HAPPINESS IN PITY.—If, as is the case among the Hindus, we decree the end and aim of all intellectual activity to be the knowledge of human misery, and if for generation after generation this dreadful resolution be steadily adhered to, pity in the eyes of such men of hereditary pessimism comes to have a new value as a preserver of life, something that helps to make existence endurable, although it may seem worthy of being rejected with horror and disgust. Pity becomes an antidote to suicide, a sentiment which brings pleasure with it and enables us to taste superiority in small doses. It gives some diversion to our minds, makes our hearts full, banishes fear and lethargy, and incites us to speak, to complain, or to act: it is a relative happiness when compared with the misery of the knowledge that hampers the individual on every side, bewilders him, and takes away his breath. Happiness, however, no matter of what nature it may be, gives us air and light and freedom of movement.

137.

WHY DOUBLE THE “EGO”?—To view our own experiences in the same light as we are in the habit of looking at those of others is very comforting and an advisable medicine. On the other hand, to look upon the experiences of others and adopt them as if they were our own—which is called for by the philosophy of pity—would ruin us in a very short time: let us only make the experiment without trying to imagine it any longer! The first maxim is, in addition, undoubtedly more in accordance with reason and goodwill towards reason; for we estimate more objectively the value and significance of an event when it happens to others,—the value, for instance, of a death, loss of money or slander. But pity, taking as its principle of action the injunction, “Suffer the misfortune of another as much as he himself,” would lead the point of view of the ego with all its exaggerations and deviations to become the point of view of the other person, the sympathiser: so that we should have to suffer at the same time from our own ego and the other’s ego.
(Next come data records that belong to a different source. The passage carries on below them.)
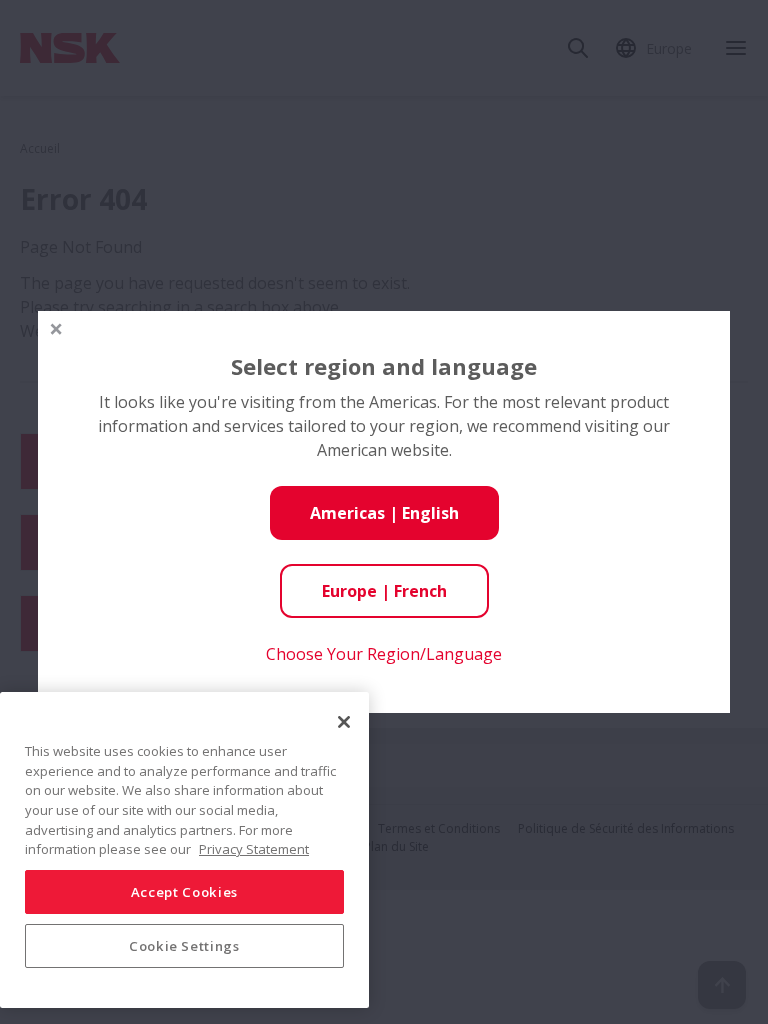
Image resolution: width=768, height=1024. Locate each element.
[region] (184, 850)
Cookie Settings (184, 946)
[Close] (344, 722)
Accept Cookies (184, 892)
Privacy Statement (254, 849)
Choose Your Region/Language (384, 654)
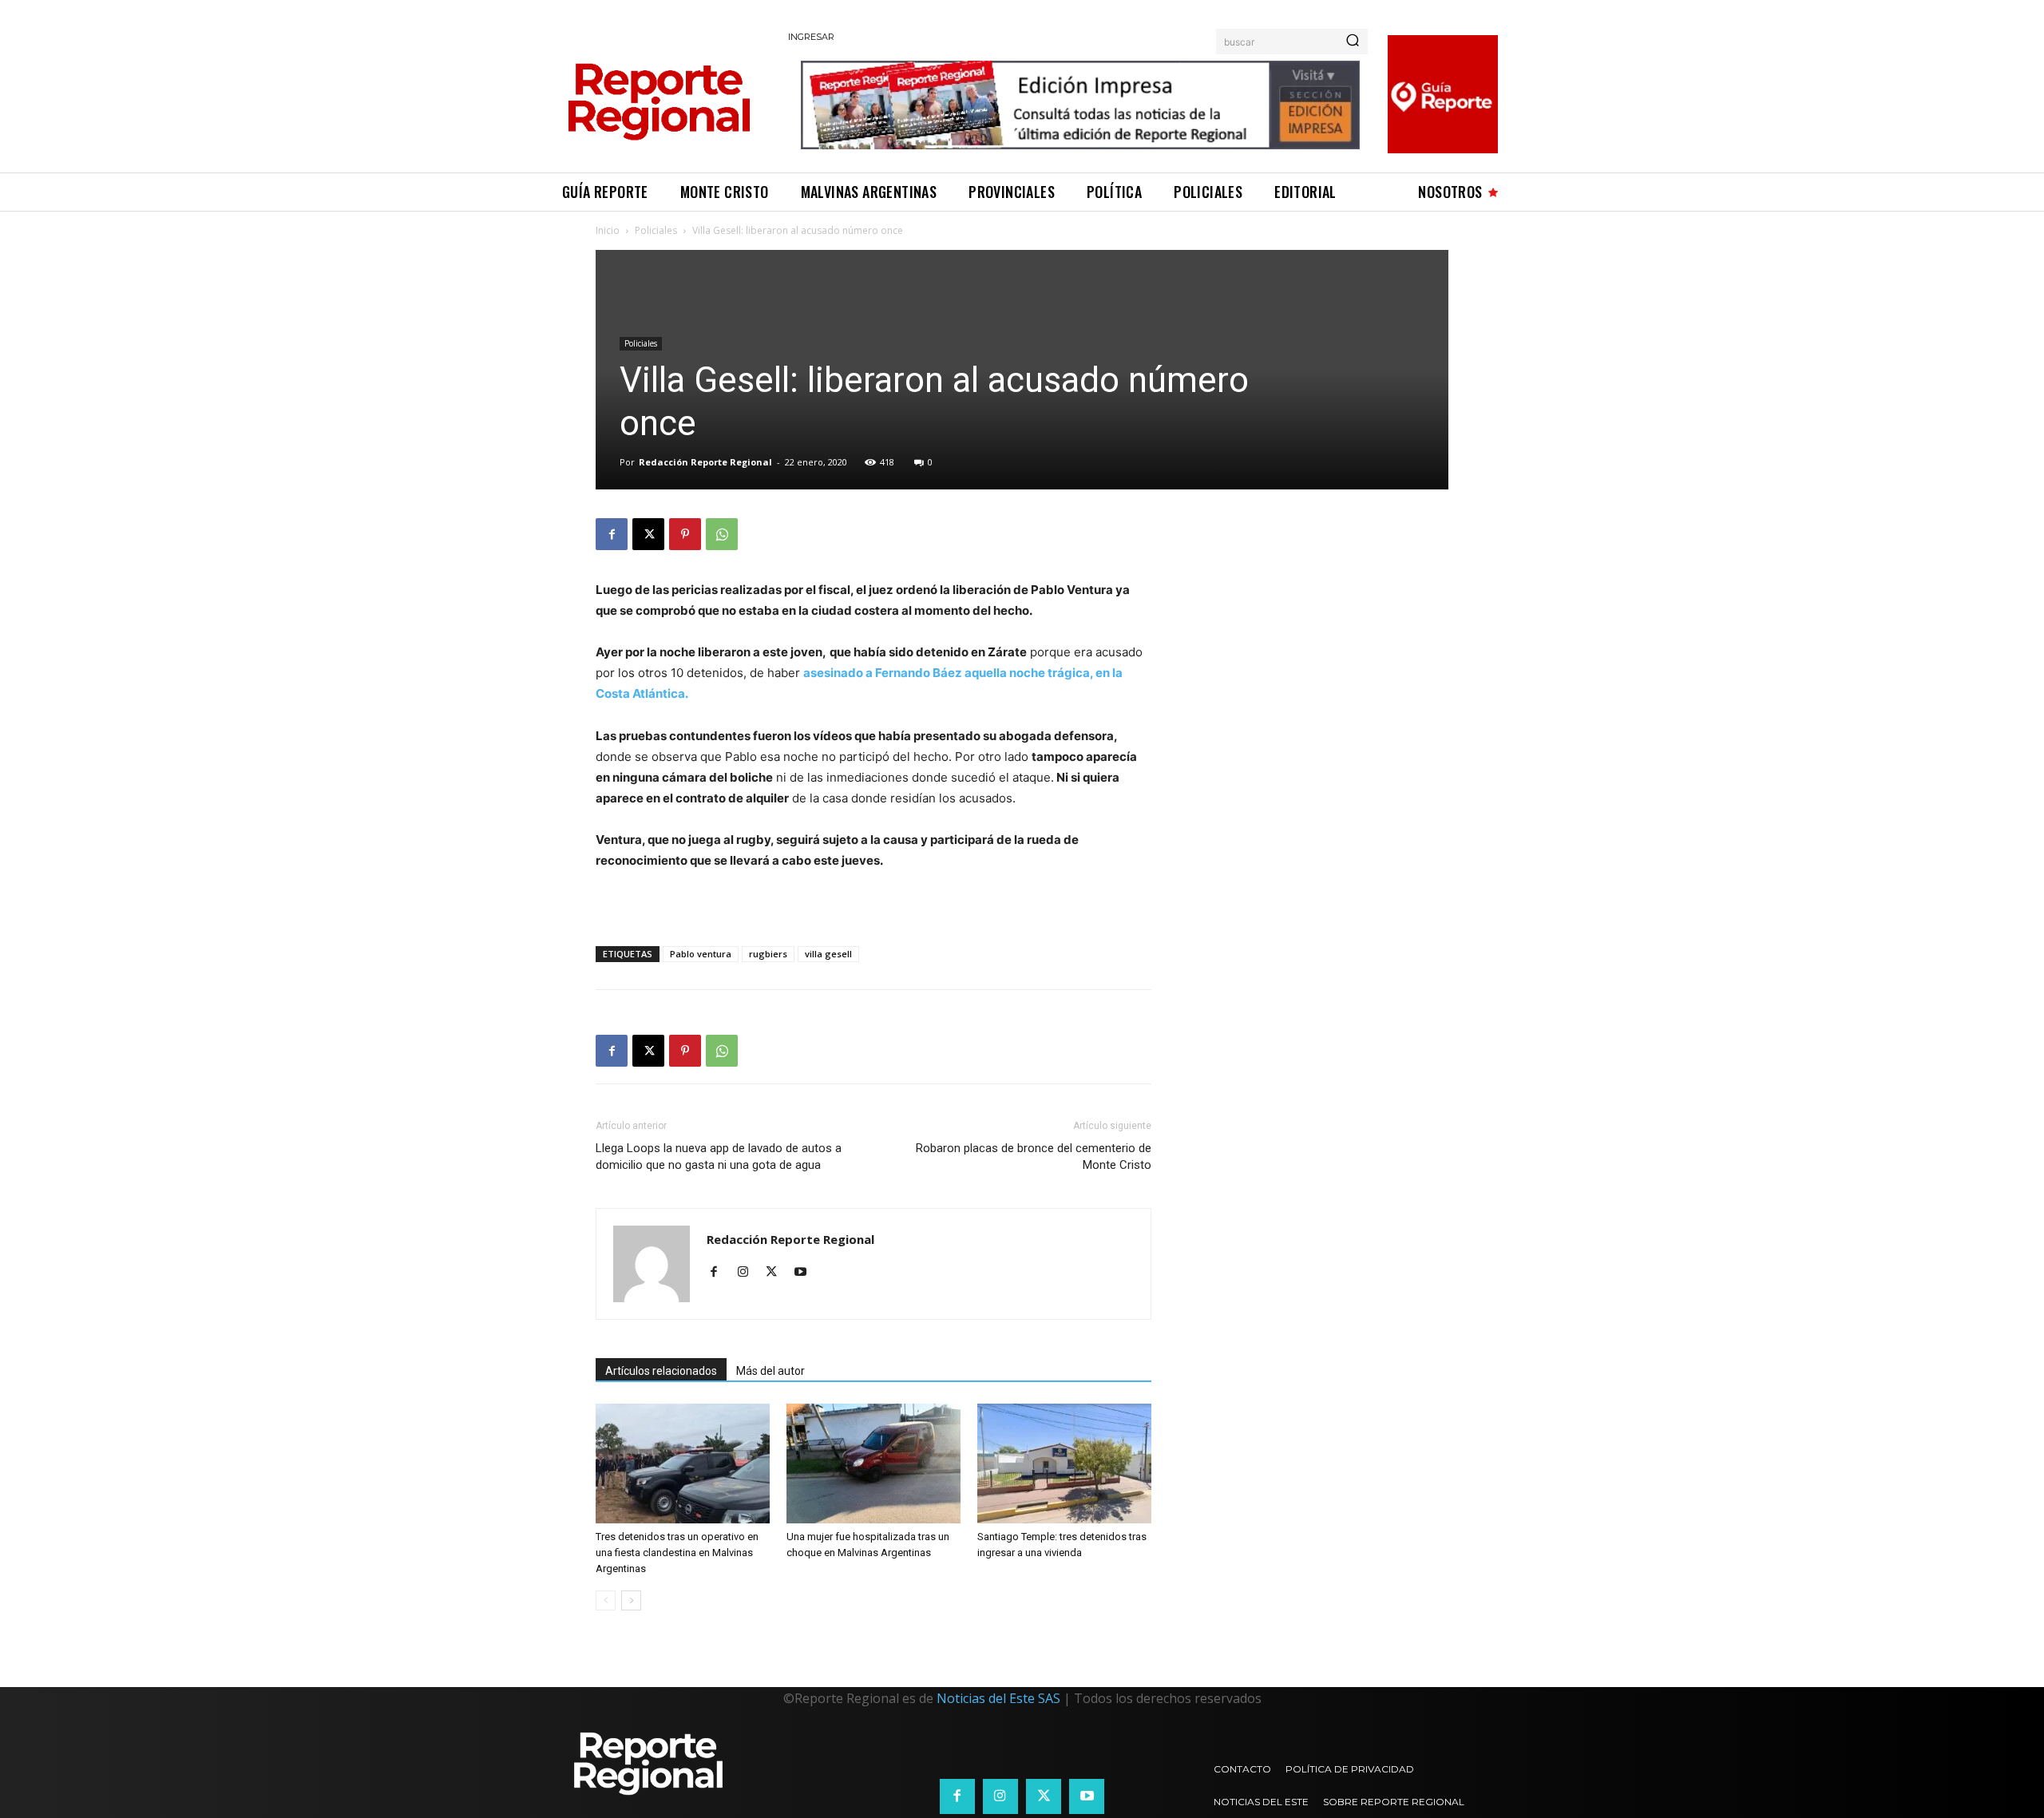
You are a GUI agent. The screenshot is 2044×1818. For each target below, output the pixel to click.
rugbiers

In this way we would voluntarily overload ourselves with a double irrationality, instead of making the burden of our own as light as possible.

138.

BECOMING MORE TENDER.—Whenever we love some one and venerate and admire him, and afterwards come to perceive that he is suffering—which always causes us the utmost astonishment, since we cannot but feel that the happiness we derive from him must flow from a superabundant source of personal happiness—our feelings of love, veneration, and admiration are essentially changed: they become more tender; that is, the gap that separates us seems to be bridged over and there appears to be an approach to equality. It now seems possible to give him something in return, whilst we had previously imagined him as being altogether above our gratitude. Our ability to requite him for what we have received from him arouses in us feelings of much joy and pleasure. We endeavour to ascertain what can best calm the grief of our friend, and we give it to him; if he wishes for kind words, looks, attentions, services, or presents, we give them; but, above all, if he would like to see us suffering from the sight of his suffering, we pretend to suffer, for all this secures for us the enjoyment of active gratitude, which is equivalent in a way to good–natured revenge. If he wants none of these things, and refuses to accept them from us, we depart from him chilled and sad, almost mortified; it appears to us as if our gratitude had been declined, and on this point of honour even the best of men is still somewhat touchy. It results from all this that even in the best case there is something humiliating in suffering, and something elevating and superior in sympathy,—a fact which will keep the two feelings apart for ever and ever.